The moringa tree has several intriguing nicknames. It is called horseradish tree because of the sharp flavor of its roots. People noted the long, thin bean pods and called it drumstick tree. Because of its medicinal uses, some call it the miracle tree. Researchers are looking into its potential health benefits. One of the easiest ways to enjoy this interesting plant is in the form of moringa tea.
The best-known moringa, Moringa oleifera, grows in the Himalayan foothills. Other varieties are native to Africa. Because it grows rapidly, the moringa tree could be a valuable crop for cultivation in many parts of the world. The beans, root, seeds, and leaves all have practical uses. The leaves are boiled and eaten like spinach and dried for tea. You can also make tea using moringa powder.
Moringa tea does not have a lot of nutritive value. One moringa tea bag contains:
- Calories: 0
- Protein: 0 grams
- Fat: 0 grams
- Carbohydrates: 1 grams
- Fiber: 1 grams
- Sugar: 0 grams
Potential Health Benefits of Moringa Tea
Most scientific investigations of moringa are lab investigations or animal studies. More research is needed to prove the health benefits of moringa for humans.
Moringa tea could help people with diabetes regulate their blood glucose levels. Many studies have shown positive results with animals. Human studies have been less consistent. Some show that moringa consumption can lower glucose levels after meals. Researchers say that differences between moringa varieties and preparation methods could cause differing results.
In a lab study, moringa slowed the growth of human pancreatic cancer cells and improved the effect of chemotherapy drugs. Researchers state that moringa is well-tolerated by lab animals. More studies are needed to prove the effectiveness and safety of moringa for people with cancer.
In an animal study, moringa leaf extract had positive effects on brain chemistry. Researchers concluded that moringa should be investigated as a treatment for Alzheimer’s disease.
Protection Against Chronic Disease
The leaves of the moringa tree contain several compounds that can stave off chronic disease. These substances include polyphenols, tannins, saponins, and others. Besides combating heart disease, liver damage, and diabetes, these compounds also fight chronic inflammation.

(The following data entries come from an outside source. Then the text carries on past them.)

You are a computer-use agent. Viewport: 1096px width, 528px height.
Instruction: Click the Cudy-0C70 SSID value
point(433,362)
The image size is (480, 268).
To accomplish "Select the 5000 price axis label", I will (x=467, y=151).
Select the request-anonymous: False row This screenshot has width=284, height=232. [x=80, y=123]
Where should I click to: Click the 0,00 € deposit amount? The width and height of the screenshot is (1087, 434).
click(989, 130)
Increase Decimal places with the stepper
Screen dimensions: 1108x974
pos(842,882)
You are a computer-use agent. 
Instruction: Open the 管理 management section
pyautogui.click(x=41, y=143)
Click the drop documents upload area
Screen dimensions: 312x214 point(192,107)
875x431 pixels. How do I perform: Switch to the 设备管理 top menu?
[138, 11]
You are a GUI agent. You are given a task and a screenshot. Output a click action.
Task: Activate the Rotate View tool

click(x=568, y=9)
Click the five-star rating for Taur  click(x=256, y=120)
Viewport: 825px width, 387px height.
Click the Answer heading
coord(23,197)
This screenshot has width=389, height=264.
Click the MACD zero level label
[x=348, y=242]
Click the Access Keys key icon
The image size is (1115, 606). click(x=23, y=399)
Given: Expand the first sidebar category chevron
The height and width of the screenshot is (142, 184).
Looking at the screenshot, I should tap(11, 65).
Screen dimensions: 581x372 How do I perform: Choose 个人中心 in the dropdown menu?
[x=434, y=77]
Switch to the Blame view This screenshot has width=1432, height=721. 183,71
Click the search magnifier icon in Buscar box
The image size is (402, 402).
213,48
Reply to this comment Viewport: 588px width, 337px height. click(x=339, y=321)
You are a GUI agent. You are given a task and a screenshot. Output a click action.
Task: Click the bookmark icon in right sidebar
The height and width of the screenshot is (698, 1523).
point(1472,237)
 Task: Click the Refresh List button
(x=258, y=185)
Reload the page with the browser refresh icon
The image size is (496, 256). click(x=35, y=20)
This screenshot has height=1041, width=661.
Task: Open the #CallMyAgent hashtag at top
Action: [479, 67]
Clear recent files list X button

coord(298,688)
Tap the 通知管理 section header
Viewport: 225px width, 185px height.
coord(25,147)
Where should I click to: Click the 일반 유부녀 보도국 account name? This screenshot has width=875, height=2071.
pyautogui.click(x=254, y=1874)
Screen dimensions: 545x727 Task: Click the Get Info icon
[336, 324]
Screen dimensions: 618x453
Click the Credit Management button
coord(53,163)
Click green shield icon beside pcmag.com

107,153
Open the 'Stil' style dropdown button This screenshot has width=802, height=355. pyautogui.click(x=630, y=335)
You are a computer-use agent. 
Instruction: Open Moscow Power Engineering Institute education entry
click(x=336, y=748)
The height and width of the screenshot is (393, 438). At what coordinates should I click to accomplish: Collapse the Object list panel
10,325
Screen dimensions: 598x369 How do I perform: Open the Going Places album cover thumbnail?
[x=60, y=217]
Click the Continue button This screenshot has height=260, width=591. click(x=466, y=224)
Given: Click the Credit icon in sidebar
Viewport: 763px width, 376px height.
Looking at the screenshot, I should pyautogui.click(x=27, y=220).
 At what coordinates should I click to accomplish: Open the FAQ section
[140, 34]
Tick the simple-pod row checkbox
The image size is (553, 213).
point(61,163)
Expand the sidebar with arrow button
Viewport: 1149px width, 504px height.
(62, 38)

Potential Risks of Moringa Tea
Both animal and human studies have shown moringa to be generally safe. Still, moringa products could pose a risk to some individuals. Before you use moringa tea, consider these potential health risks:
Moringa can decrease the effectiveness of at least one diabetes drug. It can increase the side effects of other drugs. If you take medications, talk to your doctor before drinking moringa tea.
In animal studies, moringa has inhibited reproduction. The bark of the moringa tree has been linked to a risk of miscarriage. Although moringa tea is not made from bark, pregnant women should avoid moringa altogether.ADVERTISING
Interaction with Chemotherapy
Moringa has been shown to boost the effectiveness of certain chemotherapy drugs. Still, those undergoing chemotherapy should not use herbal products unless they ask their doctor first. Herbs can interact with chemotherapy drugs.